1 Introduction

The example and explanation here are extracted from this book:

Ref Book: “R in Action, Data Analysus and Graphics in R”, by Robert I.Kabacoff

ARIMA stands for Autoregressive Integrated Moving Average Model.

ARIMA models are used to forecast and predict values with linear function of recent values and recent errors of prediction (residuals).

In this exercise, we are covering ARIMA for non-seasonal time series.

Terms that used in ARIMA models :

* autocorrelation (acf)
* partial-correlation (pacf)
* differencing
* stationarity

2 AR vs MA vs ARMA vs ARIMA

2.1 AR

An Autoregressive model of order p, is a timeseries model whereby each value in the timeseries is predicted from a linear combination of the previous p values:

* AR(p):  Y(t) = a + b1*Y(t-1) + b2*Y(t-2) + ... + bp*Y(t-p) + e(t)

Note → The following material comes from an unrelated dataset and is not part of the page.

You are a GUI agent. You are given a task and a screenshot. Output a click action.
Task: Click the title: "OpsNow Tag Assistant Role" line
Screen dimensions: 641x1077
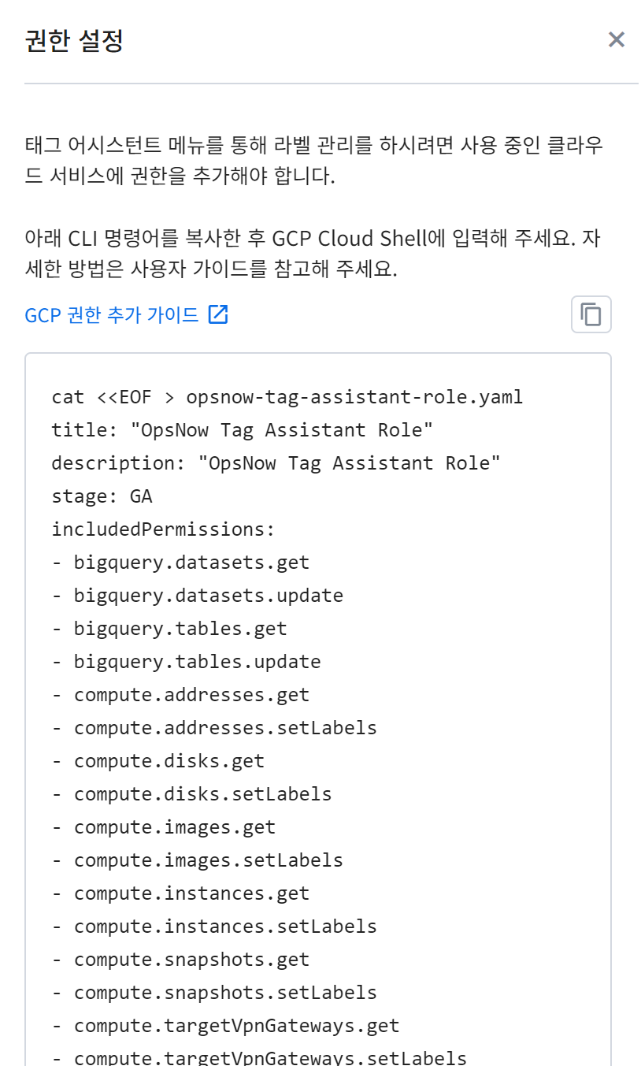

where a is the mean of the series, bi are the weights and e is the error term

2.2 MA

A Moving Average model of order q, is a timeseries model whereby each value in the timeseries is predicted from a linear combination of the previous errors.

* MA(q): Y(t) = a - c1*e(t-1) - c2*e(t-2) - ... - cq*e(t-q) + e(t)

where the e’s are the errors of prediction and ci are the weights

2.3 ARMA

Combining AR and MA gives us a model that predicts each value of the time series from the past p values and q residuals.

* ARMA(p,q): Y(t) = a + b1*Y(t-1) + b2*Y(t-2) + ... + bp*Y(t-p) - c1*e(t-1) - c2*e(t-2) - ... - cq*e(t-q) + e(t)

2.4 ARIMA

An ARIMA(p,d,q) model is a model which the time series has been differenced d times.

Note that ARIMA models are designed to fit stationary timeseries (or timeseries that can be made stationary).

In a stationary timeseries:

  • the mean of Y(t) is constant
  • the variance of Y(t) is constant
  • the autocorrelations for any lag k don’t change with time

3 Stationarity

  1. If the variance of Y(t) is not constant, transform the values using log transformation or Box Cox Transformation

  2. If the mean of Y(t) is not constant, perform differencin. In differencing, each value Y(t) is replace with {Y(t-1) - Y(t)}. Differencing a time series once reomves a linear trend; differencing it a second time removes a quadratic trend; differencing it a thrid time removes a cubic terms. Usually we dont need to difference more than twice.

    • In R, the function ndiffs() of the forecast package can be used to help determine the best value of d. 

    • In R, we can difference a timeseries with the function diff(ts, d).

  3. Stationarity is often evaluated with a visual inspection of a timeseries plot.

  4. We can also use a statistical procedure, Augmented Dicky-Fuller (ADF) test to evaluate the assumptions of stationarity.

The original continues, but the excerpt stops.